Les locataires qui sous-louent leur logement à des touristes sur des plateformes de type AirBnB, en violation de leur contrat de bail qui interdit la sous-location, devraient commencer à s’inquiéter sérieusement.

La 3ème chambre civile de la Cour de cassation réunie en formation plénière a rendu le 12 septembre 2019 une décision destinée à une large publicité (P+B+R+I) et lourde de conséquences pour les locataires indélicats.

A la suite d’un congé pour reprise délivré par le propriétaire bailleur d’un appartement, les locataires se sont maintenus dans les lieux.

Assignés en justice, les locataires ont été condamnés le 06 avril 2016 par le tribunal d’instance du 5ème arrondissement de Paris à l’époque, à être expulsés et à payer les indemnités représentant les loyers et charges au titre de leur occupation sans droit ni titre depuis la date d’effet du congé validé.

Le tribunal d’instance les avait également condamnés à payer au propriétaire des dommages intérêts de 5 000 euros « pour sous-location irrégulière de l’appartement donné en location ».

En effet, depuis août 2012, les locataires sous-louaient leur appartement en location touristique sur la plateforme AirBnB et percevaient les sous-loyers correspondants.

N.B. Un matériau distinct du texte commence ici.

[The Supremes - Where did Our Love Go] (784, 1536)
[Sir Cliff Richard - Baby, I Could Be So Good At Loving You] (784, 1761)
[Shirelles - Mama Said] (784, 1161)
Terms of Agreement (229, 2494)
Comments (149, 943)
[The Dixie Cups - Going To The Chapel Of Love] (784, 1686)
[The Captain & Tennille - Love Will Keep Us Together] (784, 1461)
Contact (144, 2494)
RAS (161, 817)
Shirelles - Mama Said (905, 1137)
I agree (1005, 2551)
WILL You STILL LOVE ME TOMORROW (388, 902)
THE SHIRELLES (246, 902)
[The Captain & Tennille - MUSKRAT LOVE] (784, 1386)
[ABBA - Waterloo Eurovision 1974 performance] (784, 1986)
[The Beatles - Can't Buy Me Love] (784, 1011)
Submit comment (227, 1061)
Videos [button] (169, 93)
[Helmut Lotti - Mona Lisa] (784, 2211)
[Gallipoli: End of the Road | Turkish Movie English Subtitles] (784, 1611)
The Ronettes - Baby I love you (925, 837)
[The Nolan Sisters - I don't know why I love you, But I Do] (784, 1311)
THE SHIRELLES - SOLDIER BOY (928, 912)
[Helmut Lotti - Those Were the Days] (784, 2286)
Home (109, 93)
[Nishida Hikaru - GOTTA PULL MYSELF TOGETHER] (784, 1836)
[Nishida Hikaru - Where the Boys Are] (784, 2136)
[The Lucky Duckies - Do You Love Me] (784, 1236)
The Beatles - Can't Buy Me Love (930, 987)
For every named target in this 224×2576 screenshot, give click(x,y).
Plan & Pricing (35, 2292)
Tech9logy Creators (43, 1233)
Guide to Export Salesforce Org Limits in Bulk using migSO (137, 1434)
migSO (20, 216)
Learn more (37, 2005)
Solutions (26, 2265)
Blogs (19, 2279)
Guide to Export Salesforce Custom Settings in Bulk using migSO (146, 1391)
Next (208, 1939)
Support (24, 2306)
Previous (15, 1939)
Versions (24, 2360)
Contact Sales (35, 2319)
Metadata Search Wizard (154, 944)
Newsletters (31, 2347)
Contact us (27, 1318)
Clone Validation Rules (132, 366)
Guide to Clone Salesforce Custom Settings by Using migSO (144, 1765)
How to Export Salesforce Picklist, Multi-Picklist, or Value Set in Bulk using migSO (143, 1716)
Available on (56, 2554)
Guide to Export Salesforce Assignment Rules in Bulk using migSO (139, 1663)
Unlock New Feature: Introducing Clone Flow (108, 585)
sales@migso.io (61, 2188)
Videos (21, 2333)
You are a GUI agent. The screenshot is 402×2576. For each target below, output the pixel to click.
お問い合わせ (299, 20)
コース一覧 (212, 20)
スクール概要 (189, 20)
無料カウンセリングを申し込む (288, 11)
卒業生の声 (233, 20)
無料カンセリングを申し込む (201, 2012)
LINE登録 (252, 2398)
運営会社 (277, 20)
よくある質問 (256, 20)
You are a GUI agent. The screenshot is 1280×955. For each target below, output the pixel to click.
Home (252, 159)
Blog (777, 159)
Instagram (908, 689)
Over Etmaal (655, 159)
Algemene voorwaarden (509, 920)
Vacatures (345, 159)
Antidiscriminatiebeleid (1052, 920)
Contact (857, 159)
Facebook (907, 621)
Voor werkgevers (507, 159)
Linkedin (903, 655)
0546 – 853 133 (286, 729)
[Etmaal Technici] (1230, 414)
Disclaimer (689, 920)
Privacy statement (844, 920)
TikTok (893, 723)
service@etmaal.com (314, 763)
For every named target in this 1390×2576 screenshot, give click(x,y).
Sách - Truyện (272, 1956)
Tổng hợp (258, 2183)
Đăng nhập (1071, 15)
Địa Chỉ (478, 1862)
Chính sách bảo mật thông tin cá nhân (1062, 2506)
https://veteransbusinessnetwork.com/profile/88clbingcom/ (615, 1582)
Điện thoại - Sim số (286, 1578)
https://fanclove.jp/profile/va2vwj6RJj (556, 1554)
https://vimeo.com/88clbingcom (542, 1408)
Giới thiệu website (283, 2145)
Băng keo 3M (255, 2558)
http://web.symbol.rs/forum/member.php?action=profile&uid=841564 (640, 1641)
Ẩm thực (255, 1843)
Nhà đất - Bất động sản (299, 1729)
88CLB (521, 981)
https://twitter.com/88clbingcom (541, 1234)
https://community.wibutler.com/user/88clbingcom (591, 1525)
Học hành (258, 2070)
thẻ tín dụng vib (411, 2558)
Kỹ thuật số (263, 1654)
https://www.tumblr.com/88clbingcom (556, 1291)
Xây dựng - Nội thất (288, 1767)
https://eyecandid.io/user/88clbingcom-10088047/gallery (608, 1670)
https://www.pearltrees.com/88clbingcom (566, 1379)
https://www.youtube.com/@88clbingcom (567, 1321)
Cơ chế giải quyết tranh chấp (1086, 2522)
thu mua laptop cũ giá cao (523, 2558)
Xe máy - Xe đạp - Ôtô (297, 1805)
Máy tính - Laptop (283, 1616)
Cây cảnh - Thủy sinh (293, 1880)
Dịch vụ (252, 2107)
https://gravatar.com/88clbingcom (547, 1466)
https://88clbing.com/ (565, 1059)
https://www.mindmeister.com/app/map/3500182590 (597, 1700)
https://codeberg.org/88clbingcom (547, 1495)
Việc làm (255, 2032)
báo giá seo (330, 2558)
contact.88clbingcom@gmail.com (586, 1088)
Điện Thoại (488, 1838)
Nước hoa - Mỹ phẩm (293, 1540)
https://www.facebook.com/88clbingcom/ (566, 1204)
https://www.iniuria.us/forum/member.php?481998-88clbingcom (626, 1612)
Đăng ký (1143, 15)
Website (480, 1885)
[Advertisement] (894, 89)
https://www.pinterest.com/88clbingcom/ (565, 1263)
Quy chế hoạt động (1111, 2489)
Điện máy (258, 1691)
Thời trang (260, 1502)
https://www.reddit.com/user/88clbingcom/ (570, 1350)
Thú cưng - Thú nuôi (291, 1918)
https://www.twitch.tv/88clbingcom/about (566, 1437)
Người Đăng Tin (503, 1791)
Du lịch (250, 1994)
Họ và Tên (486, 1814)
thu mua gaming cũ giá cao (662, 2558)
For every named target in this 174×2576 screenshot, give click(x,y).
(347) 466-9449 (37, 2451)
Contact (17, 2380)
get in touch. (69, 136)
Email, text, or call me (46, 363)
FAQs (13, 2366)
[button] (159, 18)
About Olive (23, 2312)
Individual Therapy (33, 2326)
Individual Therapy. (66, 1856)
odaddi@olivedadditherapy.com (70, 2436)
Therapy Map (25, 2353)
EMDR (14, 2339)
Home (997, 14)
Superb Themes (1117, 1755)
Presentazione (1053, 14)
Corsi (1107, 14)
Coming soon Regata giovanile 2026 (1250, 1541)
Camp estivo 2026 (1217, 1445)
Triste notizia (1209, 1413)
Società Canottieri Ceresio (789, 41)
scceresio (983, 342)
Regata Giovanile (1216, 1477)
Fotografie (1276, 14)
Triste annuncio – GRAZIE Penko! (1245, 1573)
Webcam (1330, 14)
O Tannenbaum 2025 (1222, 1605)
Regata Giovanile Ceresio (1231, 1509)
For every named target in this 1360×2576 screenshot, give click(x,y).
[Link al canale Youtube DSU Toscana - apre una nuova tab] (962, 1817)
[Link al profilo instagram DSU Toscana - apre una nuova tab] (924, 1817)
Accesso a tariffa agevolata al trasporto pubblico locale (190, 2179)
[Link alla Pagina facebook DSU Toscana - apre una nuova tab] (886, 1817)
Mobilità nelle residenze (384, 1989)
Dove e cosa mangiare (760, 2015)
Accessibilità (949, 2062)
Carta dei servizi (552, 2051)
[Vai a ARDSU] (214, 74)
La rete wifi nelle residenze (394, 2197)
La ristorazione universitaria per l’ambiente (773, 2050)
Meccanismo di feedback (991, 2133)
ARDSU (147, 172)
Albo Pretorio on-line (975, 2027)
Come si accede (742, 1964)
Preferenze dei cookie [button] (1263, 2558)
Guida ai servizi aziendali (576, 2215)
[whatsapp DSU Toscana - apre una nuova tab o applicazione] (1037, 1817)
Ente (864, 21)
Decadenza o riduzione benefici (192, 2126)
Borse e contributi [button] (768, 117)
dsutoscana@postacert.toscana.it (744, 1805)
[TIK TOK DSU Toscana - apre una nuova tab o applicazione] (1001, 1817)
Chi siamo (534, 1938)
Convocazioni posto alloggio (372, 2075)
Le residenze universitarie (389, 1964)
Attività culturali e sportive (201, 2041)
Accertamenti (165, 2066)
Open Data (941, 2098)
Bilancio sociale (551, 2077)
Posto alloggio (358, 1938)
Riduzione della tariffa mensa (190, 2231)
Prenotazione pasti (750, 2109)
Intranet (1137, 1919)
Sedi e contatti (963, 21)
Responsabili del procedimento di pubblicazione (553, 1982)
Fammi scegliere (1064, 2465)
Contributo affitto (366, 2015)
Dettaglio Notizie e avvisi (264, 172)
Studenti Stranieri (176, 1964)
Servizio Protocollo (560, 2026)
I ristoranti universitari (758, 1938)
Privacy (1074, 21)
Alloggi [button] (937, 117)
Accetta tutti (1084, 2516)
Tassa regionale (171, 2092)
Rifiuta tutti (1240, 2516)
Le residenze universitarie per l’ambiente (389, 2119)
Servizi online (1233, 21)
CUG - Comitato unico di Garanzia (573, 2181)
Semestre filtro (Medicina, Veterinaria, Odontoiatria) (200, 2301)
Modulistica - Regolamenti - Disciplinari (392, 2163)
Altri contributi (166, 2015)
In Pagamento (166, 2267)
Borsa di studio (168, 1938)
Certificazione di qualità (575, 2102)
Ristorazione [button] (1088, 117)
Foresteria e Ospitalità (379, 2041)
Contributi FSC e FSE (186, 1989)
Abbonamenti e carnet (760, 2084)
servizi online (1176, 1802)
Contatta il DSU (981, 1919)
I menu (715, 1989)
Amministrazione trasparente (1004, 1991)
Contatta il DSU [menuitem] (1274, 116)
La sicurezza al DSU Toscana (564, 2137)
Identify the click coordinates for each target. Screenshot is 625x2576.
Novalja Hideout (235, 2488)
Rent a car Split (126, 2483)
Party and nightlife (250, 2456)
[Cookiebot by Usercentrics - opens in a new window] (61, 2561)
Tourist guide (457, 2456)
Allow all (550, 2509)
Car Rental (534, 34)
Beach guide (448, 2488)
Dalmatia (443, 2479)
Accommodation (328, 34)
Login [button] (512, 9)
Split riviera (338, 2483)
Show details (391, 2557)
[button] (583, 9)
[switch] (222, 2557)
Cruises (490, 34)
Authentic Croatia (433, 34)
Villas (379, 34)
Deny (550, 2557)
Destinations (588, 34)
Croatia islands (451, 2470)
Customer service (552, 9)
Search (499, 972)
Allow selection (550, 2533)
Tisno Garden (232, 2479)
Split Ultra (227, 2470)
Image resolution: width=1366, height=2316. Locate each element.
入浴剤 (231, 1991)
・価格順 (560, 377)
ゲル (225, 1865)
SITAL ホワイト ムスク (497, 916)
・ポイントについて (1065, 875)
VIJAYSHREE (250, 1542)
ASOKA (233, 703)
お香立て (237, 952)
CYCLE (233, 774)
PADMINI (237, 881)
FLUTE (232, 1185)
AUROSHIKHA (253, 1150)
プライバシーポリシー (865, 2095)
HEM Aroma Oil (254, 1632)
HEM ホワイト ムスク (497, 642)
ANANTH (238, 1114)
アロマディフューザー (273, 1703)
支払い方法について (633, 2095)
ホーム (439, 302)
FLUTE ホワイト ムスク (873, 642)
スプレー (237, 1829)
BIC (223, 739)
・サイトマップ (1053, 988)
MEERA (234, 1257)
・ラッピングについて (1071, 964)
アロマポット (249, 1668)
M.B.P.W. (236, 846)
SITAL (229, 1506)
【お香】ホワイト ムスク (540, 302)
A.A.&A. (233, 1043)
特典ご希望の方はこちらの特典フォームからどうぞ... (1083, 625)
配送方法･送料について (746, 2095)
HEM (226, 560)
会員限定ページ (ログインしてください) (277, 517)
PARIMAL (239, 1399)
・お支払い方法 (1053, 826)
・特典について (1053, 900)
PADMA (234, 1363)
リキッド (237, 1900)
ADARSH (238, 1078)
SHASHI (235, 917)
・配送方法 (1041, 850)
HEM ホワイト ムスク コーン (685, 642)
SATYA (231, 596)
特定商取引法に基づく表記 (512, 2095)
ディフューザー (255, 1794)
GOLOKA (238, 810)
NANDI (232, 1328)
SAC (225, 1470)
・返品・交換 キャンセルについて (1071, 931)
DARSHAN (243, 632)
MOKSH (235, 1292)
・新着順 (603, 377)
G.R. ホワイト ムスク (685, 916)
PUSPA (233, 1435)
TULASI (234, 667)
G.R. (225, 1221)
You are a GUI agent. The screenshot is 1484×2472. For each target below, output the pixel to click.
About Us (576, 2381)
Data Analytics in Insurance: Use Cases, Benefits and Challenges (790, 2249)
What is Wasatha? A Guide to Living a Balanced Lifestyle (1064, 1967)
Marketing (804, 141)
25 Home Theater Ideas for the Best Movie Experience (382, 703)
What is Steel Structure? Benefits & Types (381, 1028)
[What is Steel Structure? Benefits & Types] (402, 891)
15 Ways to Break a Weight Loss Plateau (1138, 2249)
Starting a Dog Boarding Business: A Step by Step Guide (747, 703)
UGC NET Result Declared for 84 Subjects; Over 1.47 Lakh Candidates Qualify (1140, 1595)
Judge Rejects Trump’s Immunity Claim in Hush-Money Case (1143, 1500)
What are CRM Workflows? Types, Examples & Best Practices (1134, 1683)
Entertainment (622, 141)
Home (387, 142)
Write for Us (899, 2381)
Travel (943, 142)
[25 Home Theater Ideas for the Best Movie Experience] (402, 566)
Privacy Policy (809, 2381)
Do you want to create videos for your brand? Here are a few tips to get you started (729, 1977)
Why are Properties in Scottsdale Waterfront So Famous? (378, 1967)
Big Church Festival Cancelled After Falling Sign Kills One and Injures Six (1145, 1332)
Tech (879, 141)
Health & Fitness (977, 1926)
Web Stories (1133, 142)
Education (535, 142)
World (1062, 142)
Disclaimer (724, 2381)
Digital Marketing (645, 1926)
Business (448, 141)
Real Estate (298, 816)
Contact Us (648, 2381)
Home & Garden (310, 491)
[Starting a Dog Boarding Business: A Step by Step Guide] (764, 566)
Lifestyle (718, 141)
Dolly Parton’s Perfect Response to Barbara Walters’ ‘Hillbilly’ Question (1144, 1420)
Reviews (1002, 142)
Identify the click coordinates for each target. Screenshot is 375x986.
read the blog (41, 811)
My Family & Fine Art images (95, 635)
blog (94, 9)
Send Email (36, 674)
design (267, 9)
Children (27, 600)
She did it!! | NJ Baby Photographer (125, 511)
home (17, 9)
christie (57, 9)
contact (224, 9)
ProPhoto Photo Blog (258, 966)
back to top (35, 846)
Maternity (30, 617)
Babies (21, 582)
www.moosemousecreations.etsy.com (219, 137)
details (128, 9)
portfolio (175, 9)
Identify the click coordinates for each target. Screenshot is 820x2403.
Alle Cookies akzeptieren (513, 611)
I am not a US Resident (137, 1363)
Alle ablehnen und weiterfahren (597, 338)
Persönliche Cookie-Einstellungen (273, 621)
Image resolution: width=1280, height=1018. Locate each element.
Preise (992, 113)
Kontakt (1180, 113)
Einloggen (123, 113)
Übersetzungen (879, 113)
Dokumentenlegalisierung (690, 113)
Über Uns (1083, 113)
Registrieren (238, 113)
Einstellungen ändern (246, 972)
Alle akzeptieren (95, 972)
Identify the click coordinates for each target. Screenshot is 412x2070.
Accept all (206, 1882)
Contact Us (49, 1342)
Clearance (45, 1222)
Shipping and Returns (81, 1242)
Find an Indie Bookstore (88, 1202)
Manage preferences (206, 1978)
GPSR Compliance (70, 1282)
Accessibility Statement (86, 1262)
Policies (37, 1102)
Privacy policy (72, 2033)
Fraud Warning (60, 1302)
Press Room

Les locataires ont fait appel de la décision en contestant notamment l’existence du préjudice du bailleur au titre de la sous-location dès lors qu’ils avaient effectivement payé les loyers dus, au terme convenu, conformément au contrat de bail. Ils n’avaient pas inexécuté leur contrat de bail au sens de l’article 1147 ancien du code civil devenu l’article 1231-1 nouveau du code civil.

Selon les locataires, le propriétaire bailleur avait perçu les fruits civils, définis par l’article 582 du code civil et l’article 584 du code civil, dus au titre de la location et ne pouvait donc pas demander une somme non prévue par le contrat.

L’avocat du propriétaire bailleur a très pertinemment invoqué la règle de l’accession afin de motiver la demande de reversement des loyers AirBnB.

Ce n’est donc pas au titre du contrat de bail principal ni au titre des sous-locations AirBnB que le propriétaire demandait le versement des sous-loyers AirBnB. Les sous-locations étaient inopposables au propriétaire.

Le propriétaire demandait le paiement des loyers au titre de son droit d’accession défini par l’article 546 du code civil selon lequel « La propriété d’une chose (…) immobilière, donne droit sur tout ce qu’elle produit (…) » c’est-à-dire les fruits civils de l’article 547 du code civil.

Le 05 juin 2018, la Cour d’appel de Paris avait retenu cet argument afin d’ordonner la condamnation des locataires à reverser au propriétaire bailleur la somme de 27.295,00 euros assortie des intérêts légaux correspondant à l’ensemble des loyers perçus via AirBnB.

Par son arrêt du 12 septembre 2019, la troisième chambre civile de la Cour de cassation a rejeté le pourvoi des anciens locataires et confirmé l’arrêt d’appel :

« Mais attendu que, sauf lorsque la sous-location a été autorisée par le bailleur, les sous-loyers perçus par le preneur constituent des fruits civils qui appartiennent par accession au propriétaire ; qu’ayant relevé que les locataires avaient sous-loué l’appartement pendant plusieurs années sans l’accord du bailleur, la cour d’appel en a déduit, à bon droit, nonobstant l’inopposabilité de la sous-location au bailleur, que les sommes perçues à ce titre devaient lui être remboursées ».

En conclusion et classiquement, le propriétaire bailleur a droit aux fruits civils, les loyers, dus au titre du contrat de bail conclu.

La nouveauté est le recours à l’article 546 du code civil, dont la rédaction est inchangée depuis sa promulgation en 1804, afin de reconnaître au propriétaire bailleur, par le jeu de l’accession, son droit à recevoir tous les fruits civils que son bien peut produire, dus au titre de son droit de propriété, sauf convention contraire qui lui serait opposable.

Les propriétaires étaient informés des contraintes légales et réglementaires à respecter pour pratiquer la location touristique. Les locataires sont désormais informés par cette décision des conséquences de la sous-location en violation des stipulations de leur contrat de bail.

Pour l’anecdote, le propriétaire bailleur était Thomas Lautner, héritier dans le cadre du règlement de la succession de son père Georges Lautner, le réalisateur du film « Les Tontons Flingueurs« , décédé le 22 novembre 2013 . Il s’agit peut être d’un dernier clin d’œil à ses anciens locataires pour lesquels cette décision : « c’est du brutal » !

L’arrêt de la 3ème chambre civile de la Cour de cassation du 12 septembre 2019, numéro de pourvoi 18-20.727, peut être consulté sur son site.